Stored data
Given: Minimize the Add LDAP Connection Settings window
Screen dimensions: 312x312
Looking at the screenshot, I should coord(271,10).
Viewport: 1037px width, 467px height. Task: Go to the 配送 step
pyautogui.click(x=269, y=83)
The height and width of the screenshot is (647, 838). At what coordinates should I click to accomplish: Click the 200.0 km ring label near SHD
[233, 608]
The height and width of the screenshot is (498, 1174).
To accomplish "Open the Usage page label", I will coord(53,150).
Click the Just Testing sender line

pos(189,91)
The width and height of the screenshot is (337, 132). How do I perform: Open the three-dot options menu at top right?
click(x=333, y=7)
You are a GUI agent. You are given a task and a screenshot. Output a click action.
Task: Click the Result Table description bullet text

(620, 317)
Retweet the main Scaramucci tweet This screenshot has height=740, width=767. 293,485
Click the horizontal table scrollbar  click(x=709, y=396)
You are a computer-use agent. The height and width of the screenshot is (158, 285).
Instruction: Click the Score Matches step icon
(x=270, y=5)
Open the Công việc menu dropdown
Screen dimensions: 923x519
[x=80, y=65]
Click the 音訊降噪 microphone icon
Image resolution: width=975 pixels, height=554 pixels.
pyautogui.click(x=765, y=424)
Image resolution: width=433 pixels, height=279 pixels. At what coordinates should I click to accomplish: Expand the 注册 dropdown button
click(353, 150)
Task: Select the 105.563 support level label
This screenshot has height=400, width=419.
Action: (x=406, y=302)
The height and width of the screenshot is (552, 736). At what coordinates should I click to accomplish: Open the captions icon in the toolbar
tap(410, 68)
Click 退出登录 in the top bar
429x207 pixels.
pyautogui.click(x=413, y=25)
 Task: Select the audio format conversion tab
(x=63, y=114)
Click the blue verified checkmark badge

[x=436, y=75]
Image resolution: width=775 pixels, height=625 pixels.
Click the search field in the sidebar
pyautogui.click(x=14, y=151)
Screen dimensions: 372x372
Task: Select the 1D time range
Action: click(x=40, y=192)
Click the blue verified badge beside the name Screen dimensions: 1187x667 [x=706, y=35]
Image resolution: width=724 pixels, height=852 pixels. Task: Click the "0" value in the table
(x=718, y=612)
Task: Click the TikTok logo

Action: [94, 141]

What you need to do
Return, with no change at all, every line in the entries above from the line containing "The height and width of the screenshot is (647, 838)." through the line containing "Retweet the main".

Answer
The height and width of the screenshot is (647, 838). At what coordinates should I click to accomplish: Click the 200.0 km ring label near SHD
[233, 608]
The height and width of the screenshot is (498, 1174).
To accomplish "Open the Usage page label", I will coord(53,150).
Click the Just Testing sender line

pos(189,91)
The width and height of the screenshot is (337, 132). How do I perform: Open the three-dot options menu at top right?
click(x=333, y=7)
You are a GUI agent. You are given a task and a screenshot. Output a click action.
Task: Click the Result Table description bullet text

(620, 317)
Retweet the main Scaramucci tweet This screenshot has height=740, width=767. 293,485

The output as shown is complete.